**What you should do:** All records given below must be printed word for word.
┌────────
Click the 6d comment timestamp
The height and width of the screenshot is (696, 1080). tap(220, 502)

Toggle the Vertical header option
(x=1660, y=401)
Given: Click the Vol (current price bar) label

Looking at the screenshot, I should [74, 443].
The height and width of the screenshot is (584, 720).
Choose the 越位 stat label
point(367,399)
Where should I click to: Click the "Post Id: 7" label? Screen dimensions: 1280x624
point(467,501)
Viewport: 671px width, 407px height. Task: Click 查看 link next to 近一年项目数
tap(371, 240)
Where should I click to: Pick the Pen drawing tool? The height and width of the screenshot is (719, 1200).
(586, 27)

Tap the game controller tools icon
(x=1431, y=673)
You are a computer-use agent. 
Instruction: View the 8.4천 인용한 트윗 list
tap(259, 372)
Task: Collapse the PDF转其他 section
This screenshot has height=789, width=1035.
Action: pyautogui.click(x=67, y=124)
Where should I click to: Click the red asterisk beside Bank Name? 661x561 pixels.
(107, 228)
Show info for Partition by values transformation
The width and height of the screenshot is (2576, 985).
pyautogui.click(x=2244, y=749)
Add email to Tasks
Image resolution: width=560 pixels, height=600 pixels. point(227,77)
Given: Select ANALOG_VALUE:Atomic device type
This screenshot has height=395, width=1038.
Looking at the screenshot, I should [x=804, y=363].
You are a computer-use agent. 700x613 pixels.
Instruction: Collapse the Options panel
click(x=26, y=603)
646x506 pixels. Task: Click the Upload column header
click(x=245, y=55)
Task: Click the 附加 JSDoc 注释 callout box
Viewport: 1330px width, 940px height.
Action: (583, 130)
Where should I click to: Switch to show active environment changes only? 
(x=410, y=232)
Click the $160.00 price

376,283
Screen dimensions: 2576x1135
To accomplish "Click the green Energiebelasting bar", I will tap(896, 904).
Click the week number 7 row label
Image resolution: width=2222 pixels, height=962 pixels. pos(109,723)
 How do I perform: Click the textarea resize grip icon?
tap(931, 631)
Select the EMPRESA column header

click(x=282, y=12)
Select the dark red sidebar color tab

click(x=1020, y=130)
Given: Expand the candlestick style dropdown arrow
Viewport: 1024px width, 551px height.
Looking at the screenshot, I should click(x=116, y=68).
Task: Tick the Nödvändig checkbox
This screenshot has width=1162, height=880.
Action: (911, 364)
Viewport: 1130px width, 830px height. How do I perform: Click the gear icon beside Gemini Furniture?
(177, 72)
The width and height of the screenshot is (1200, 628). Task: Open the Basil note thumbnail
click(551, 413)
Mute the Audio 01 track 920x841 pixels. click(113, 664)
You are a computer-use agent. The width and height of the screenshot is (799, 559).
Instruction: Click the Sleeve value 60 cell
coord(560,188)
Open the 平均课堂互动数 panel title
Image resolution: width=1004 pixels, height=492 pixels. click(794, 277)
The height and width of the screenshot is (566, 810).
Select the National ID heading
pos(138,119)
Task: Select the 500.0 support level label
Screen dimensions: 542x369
└────────
**Output for this task:**
Click the 6d comment timestamp
The height and width of the screenshot is (696, 1080). tap(220, 502)

Toggle the Vertical header option
(x=1660, y=401)
Given: Click the Vol (current price bar) label

Looking at the screenshot, I should [74, 443].
The height and width of the screenshot is (584, 720).
Choose the 越位 stat label
point(367,399)
Where should I click to: Click the "Post Id: 7" label? Screen dimensions: 1280x624
point(467,501)
Viewport: 671px width, 407px height. Task: Click 查看 link next to 近一年项目数
tap(371, 240)
Where should I click to: Pick the Pen drawing tool? The height and width of the screenshot is (719, 1200).
(586, 27)

Tap the game controller tools icon
(x=1431, y=673)
You are a computer-use agent. 
Instruction: View the 8.4천 인용한 트윗 list
tap(259, 372)
Task: Collapse the PDF转其他 section
This screenshot has height=789, width=1035.
Action: pyautogui.click(x=67, y=124)
Where should I click to: Click the red asterisk beside Bank Name? 661x561 pixels.
(107, 228)
Show info for Partition by values transformation
The width and height of the screenshot is (2576, 985).
pyautogui.click(x=2244, y=749)
Add email to Tasks
Image resolution: width=560 pixels, height=600 pixels. point(227,77)
Given: Select ANALOG_VALUE:Atomic device type
This screenshot has height=395, width=1038.
Looking at the screenshot, I should [x=804, y=363].
You are a computer-use agent. 700x613 pixels.
Instruction: Collapse the Options panel
click(x=26, y=603)
646x506 pixels. Task: Click the Upload column header
click(x=245, y=55)
Task: Click the 附加 JSDoc 注释 callout box
Viewport: 1330px width, 940px height.
Action: (583, 130)
Where should I click to: Switch to show active environment changes only? 
(x=410, y=232)
Click the $160.00 price

376,283
Screen dimensions: 2576x1135
To accomplish "Click the green Energiebelasting bar", I will tap(896, 904).
Click the week number 7 row label
Image resolution: width=2222 pixels, height=962 pixels. pos(109,723)
 How do I perform: Click the textarea resize grip icon?
tap(931, 631)
Select the EMPRESA column header

click(x=282, y=12)
Select the dark red sidebar color tab

click(x=1020, y=130)
Given: Expand the candlestick style dropdown arrow
Viewport: 1024px width, 551px height.
Looking at the screenshot, I should click(x=116, y=68).
Task: Tick the Nödvändig checkbox
This screenshot has width=1162, height=880.
Action: (911, 364)
Viewport: 1130px width, 830px height. How do I perform: Click the gear icon beside Gemini Furniture?
(177, 72)
The width and height of the screenshot is (1200, 628). Task: Open the Basil note thumbnail
click(551, 413)
Mute the Audio 01 track 920x841 pixels. click(113, 664)
You are a computer-use agent. The width and height of the screenshot is (799, 559).
Instruction: Click the Sleeve value 60 cell
coord(560,188)
Open the 平均课堂互动数 panel title
Image resolution: width=1004 pixels, height=492 pixels. click(794, 277)
The height and width of the screenshot is (566, 810).
Select the National ID heading
pos(138,119)
Task: Select the 500.0 support level label
Screen dimensions: 542x369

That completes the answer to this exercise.